* [How to complete this task]: All of the data needs to be reproduced with no alterations.

Stored data entries:
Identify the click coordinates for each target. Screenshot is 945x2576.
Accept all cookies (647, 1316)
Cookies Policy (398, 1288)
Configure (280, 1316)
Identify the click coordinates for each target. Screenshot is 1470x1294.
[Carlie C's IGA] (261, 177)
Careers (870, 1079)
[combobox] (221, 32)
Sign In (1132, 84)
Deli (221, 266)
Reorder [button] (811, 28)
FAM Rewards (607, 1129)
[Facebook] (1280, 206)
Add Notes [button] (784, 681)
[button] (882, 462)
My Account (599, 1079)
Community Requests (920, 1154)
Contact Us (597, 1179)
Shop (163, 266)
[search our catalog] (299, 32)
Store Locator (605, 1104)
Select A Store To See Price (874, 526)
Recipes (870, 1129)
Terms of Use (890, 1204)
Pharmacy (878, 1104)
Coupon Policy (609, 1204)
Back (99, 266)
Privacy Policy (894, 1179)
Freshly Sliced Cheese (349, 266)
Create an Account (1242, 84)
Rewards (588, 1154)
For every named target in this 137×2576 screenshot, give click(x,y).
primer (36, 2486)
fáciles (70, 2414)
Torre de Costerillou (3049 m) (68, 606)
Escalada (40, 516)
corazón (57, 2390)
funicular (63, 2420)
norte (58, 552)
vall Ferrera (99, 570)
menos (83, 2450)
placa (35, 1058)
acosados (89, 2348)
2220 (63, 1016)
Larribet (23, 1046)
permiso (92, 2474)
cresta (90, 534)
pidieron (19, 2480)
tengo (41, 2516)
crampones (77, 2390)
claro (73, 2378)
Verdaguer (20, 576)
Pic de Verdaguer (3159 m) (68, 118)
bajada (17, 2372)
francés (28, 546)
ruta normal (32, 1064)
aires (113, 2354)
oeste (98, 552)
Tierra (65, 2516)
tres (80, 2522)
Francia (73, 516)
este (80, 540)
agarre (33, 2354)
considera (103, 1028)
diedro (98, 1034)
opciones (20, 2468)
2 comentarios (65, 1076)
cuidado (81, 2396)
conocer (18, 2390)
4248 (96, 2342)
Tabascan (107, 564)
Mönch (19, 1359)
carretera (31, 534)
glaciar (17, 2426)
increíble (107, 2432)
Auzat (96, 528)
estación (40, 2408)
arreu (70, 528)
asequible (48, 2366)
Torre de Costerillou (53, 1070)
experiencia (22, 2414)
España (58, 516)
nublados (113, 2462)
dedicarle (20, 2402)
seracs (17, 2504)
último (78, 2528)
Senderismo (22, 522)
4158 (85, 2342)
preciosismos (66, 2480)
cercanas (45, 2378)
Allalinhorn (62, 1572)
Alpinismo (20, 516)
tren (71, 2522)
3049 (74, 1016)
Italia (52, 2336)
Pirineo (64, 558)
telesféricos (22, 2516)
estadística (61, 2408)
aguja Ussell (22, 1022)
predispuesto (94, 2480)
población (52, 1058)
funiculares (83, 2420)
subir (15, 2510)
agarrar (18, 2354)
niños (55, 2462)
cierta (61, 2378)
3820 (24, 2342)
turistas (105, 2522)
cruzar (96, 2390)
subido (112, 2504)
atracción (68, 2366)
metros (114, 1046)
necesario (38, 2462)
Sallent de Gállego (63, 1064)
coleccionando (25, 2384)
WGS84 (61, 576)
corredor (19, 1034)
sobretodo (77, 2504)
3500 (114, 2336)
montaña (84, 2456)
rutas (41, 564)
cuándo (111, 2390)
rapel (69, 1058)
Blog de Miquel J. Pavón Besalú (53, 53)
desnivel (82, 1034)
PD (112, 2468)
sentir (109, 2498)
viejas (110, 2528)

* [Output of the exercise]:
Identify the click coordinates for each target. Screenshot is 945x2576.
Accept all cookies (647, 1316)
Cookies Policy (398, 1288)
Configure (280, 1316)
Identify the click coordinates for each target. Screenshot is 1470x1294.
[Carlie C's IGA] (261, 177)
Careers (870, 1079)
[combobox] (221, 32)
Sign In (1132, 84)
Deli (221, 266)
Reorder [button] (811, 28)
FAM Rewards (607, 1129)
[Facebook] (1280, 206)
Add Notes [button] (784, 681)
[button] (882, 462)
My Account (599, 1079)
Community Requests (920, 1154)
Contact Us (597, 1179)
Shop (163, 266)
[search our catalog] (299, 32)
Store Locator (605, 1104)
Select A Store To See Price (874, 526)
Recipes (870, 1129)
Terms of Use (890, 1204)
Pharmacy (878, 1104)
Coupon Policy (609, 1204)
Back (99, 266)
Privacy Policy (894, 1179)
Freshly Sliced Cheese (349, 266)
Create an Account (1242, 84)
Rewards (588, 1154)
For every named target in this 137×2576 screenshot, give click(x,y).
primer (36, 2486)
fáciles (70, 2414)
Torre de Costerillou (3049 m) (68, 606)
Escalada (40, 516)
corazón (57, 2390)
funicular (63, 2420)
norte (58, 552)
vall Ferrera (99, 570)
menos (83, 2450)
placa (35, 1058)
acosados (89, 2348)
2220 (63, 1016)
Larribet (23, 1046)
permiso (92, 2474)
cresta (90, 534)
pidieron (19, 2480)
tengo (41, 2516)
crampones (77, 2390)
claro (73, 2378)
Verdaguer (20, 576)
Pic de Verdaguer (3159 m) (68, 118)
bajada (17, 2372)
francés (28, 546)
ruta normal (32, 1064)
aires (113, 2354)
oeste (98, 552)
Tierra (65, 2516)
tres (80, 2522)
Francia (73, 516)
este (80, 540)
agarre (33, 2354)
considera (103, 1028)
diedro (98, 1034)
opciones (20, 2468)
2 comentarios (65, 1076)
cuidado (81, 2396)
conocer (18, 2390)
4248 (96, 2342)
Tabascan (107, 564)
Mönch (19, 1359)
carretera (31, 534)
glaciar (17, 2426)
increíble (107, 2432)
Auzat (96, 528)
estación (40, 2408)
arreu (70, 528)
asequible (48, 2366)
Torre de Costerillou (53, 1070)
experiencia (22, 2414)
España (58, 516)
nublados (113, 2462)
dedicarle (20, 2402)
seracs (17, 2504)
último (78, 2528)
Senderismo (22, 522)
4158 (85, 2342)
preciosismos (66, 2480)
cercanas (45, 2378)
Allalinhorn (62, 1572)
Alpinismo (20, 516)
tren (71, 2522)
3049 (74, 1016)
Italia (52, 2336)
Pirineo (64, 558)
telesféricos (22, 2516)
estadística (61, 2408)
aguja Ussell (22, 1022)
predispuesto (94, 2480)
población (52, 1058)
funiculares (83, 2420)
subir (15, 2510)
agarrar (18, 2354)
niños (55, 2462)
cierta (61, 2378)
3820 (24, 2342)
turistas (105, 2522)
cruzar (96, 2390)
subido (112, 2504)
atracción (68, 2366)
metros (114, 1046)
necesario (38, 2462)
Sallent de Gállego (63, 1064)
coleccionando (25, 2384)
WGS84 (61, 576)
corredor (19, 1034)
sobretodo (77, 2504)
3500 (114, 2336)
montaña (84, 2456)
rutas (41, 564)
cuándo (111, 2390)
rapel (69, 1058)
Blog de Miquel J. Pavón Besalú (53, 53)
desnivel (82, 1034)
PD (112, 2468)
sentir (109, 2498)
viejas (110, 2528)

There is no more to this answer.